How MDN’s autocomplete search works

Last month, Gregor Weber and I added an autocomplete search to MDN Web Docs, that allows you to quickly jump straight to the document you’re looking for by typing parts of the document title. This is the story about how that’s implemented. If you stick around to the end, I’ll share an “easter egg” feature that, once you’ve learned it, will make you look really cool at dinner parties. Or, perhaps you just want to navigate MDN faster than mere mortals.
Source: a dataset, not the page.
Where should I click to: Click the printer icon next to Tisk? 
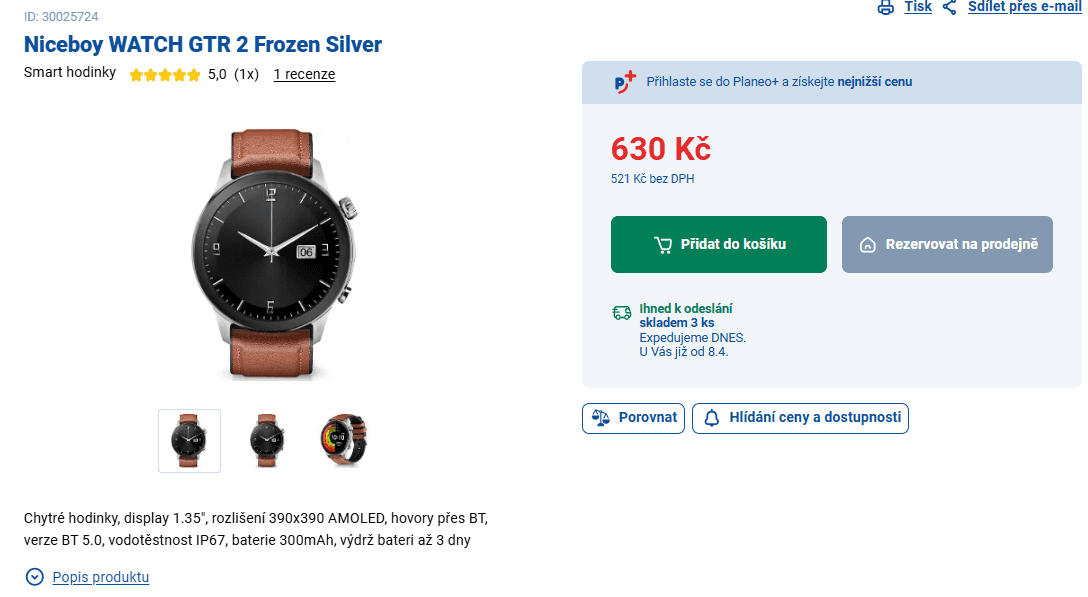point(885,8)
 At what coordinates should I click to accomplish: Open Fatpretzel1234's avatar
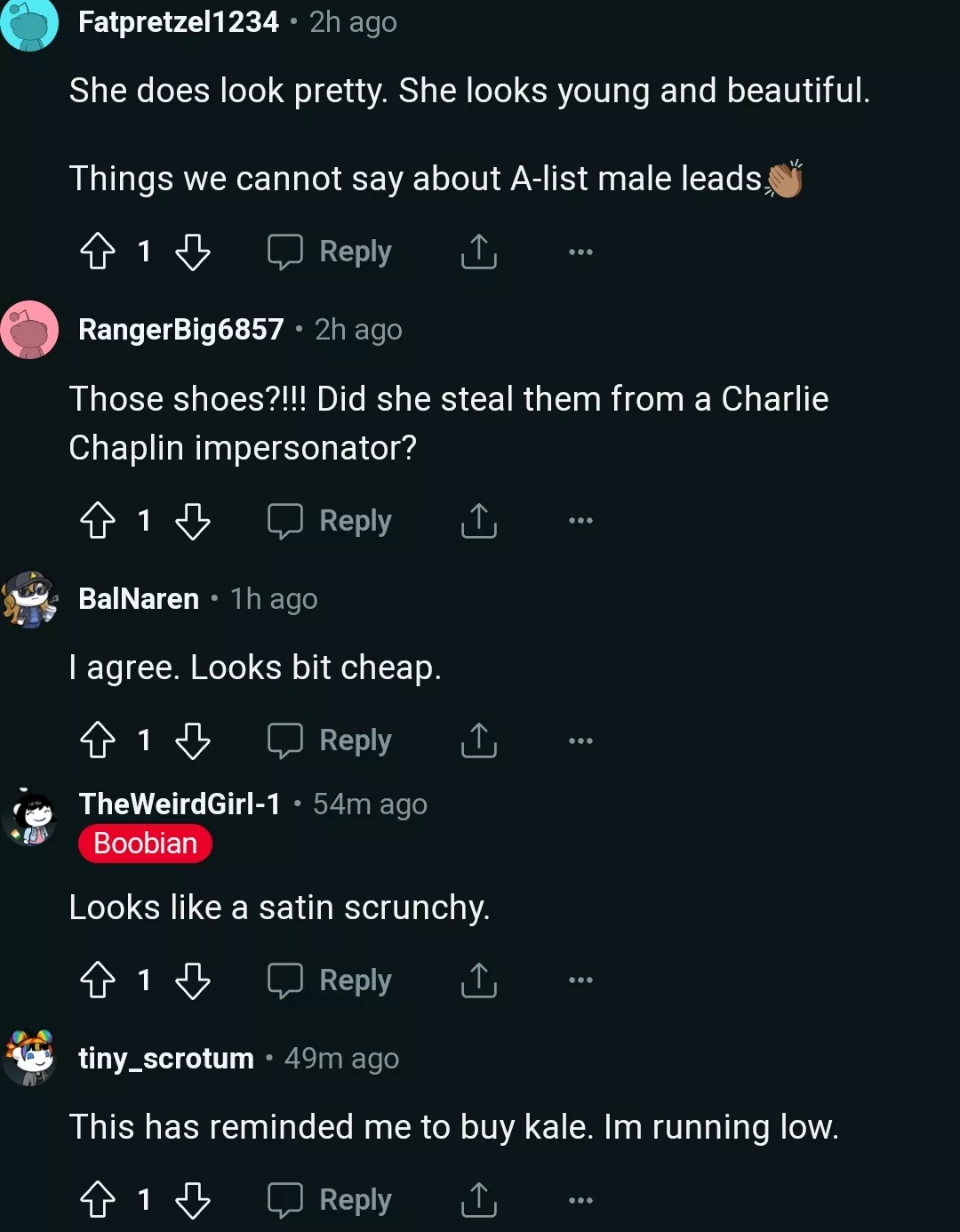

MDN's autocomplete search in action

In its simplest form, the input field has an onkeypress event listener that filters through a complete list of every single document title (per locale). At the time of writing, there are 11,690 different document titles (and their URLs) for English US. You can see a preview by opening https://developer.mozilla.org/en-US/search-index.json. Yes, it’s huge, but it’s not too huge to load all into memory. After all, together with the code that does the searching, it’s only loaded when the user has indicated intent to type something. And speaking of size, because the file is compressed with Brotli, the file is only 144KB over the network.

Implementation details

By default, the only JavaScript code that’s loaded is a small shim that watches for onmouseover and onfocus for the search <input> field. There’s also an event listener on the whole document that looks for a certain keystroke. Pressing / at any point, acts the same as if you had used your mouse cursor to put focus into the <input> field. As soon as focus is triggered, the first thing it does is download two JavaScript bundles which turns the <input> field into something much more advanced. In its simplest (pseudo) form, here’s how it works:

<input 
 type="search" 
 name="q"
 onfocus="startAutocomplete()" 
 onmouseover="startAutocomplete()"
 placeholder="Site search..." 
 value="q">
let started = false;
function startAutocomplete() {
  if (started) {
    return false;
  }
  const script = document.createElement("script");
  script.src = "/static/js/autocomplete.js";
  document.head.appendChild(script);
}

Then it loads /static/js/autocomplete.js which is where the real magic happens. Let’s dig deeper with the pseudo code:

(async function() {
  const response = await fetch('/en-US/search-index.json');
  const documents = await response.json();
  
  const inputValue = document.querySelector(
    'input[type="search"]'
  ).value;
  const flex = FlexSearch.create();
  documents.forEach(({ title }, i) => {
    flex.add(i, title);
  });

  const indexResults = flex.search(inputValue);
  const foundDocuments = indexResults.map((index) => documents[index]);
  displayFoundDocuments(foundDocuments.slice(0, 10));
})();

As you can probably see, this is an oversimplification of how it actually works, but it’s not yet time to dig into the details. The next step is to display the matches. We use (TypeScript) React to do this, but the following pseudo code is easier to follow:

function displayFoundResults(documents) {
  const container = document.createElement("ul");
  documents.forEach(({url, title}) => {
    const row = document.createElement("li");
    const link = document.createElement("a");
    link.href = url;
    link.textContent = title;
    row.appendChild(link);
    container.appendChild(row);
  });
  document.querySelector('#search').appendChild(container);
}

Then with some CSS, we just display this as an overlay just beneath the <input> field. For example, we highlight each title according to the inputValue and various keystroke event handlers take care of highlighting the relevant row when you navigate up and down.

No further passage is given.